_TASK REQUIREMENTS_
Count the lines in the listing below that contain the string "Instruction", with case counting. Reply with the number only.

━━━

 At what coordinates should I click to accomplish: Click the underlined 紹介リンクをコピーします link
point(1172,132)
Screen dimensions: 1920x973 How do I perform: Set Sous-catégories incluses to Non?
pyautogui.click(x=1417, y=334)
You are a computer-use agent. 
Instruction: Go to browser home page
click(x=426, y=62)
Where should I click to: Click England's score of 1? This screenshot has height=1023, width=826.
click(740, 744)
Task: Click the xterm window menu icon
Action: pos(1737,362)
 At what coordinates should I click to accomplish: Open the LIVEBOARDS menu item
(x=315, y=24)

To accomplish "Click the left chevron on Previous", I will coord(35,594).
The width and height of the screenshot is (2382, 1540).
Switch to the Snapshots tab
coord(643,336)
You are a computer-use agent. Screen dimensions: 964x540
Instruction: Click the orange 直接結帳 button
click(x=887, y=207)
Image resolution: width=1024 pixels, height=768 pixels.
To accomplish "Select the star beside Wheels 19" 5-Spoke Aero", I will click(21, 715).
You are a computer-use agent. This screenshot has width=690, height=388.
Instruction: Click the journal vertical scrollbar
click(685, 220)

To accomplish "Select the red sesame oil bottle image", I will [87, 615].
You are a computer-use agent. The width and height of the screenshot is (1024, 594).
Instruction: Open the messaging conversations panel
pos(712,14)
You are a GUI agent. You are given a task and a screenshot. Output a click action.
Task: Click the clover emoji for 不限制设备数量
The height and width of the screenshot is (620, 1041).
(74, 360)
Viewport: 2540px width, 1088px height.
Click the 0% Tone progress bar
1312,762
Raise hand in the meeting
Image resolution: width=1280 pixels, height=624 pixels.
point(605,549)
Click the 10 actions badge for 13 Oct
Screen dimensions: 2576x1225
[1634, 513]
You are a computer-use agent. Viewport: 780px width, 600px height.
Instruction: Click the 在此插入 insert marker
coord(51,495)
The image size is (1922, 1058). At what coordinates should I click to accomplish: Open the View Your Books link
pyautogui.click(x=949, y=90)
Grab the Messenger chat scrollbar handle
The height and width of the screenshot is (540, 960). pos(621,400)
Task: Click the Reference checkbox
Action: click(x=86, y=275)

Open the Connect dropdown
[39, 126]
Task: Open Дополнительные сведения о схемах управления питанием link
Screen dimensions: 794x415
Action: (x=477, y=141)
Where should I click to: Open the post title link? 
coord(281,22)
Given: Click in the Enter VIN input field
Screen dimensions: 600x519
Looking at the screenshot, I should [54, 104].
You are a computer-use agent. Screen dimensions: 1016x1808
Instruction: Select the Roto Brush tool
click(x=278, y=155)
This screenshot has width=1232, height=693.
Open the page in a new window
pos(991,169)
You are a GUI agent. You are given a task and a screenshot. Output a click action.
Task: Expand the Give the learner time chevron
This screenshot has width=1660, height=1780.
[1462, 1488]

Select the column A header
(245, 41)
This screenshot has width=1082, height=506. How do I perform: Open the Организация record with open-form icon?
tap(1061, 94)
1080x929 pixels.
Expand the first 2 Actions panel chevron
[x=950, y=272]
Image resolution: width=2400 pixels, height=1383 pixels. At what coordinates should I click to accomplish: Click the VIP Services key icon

━━━

_EXERCISE ANSWER_
6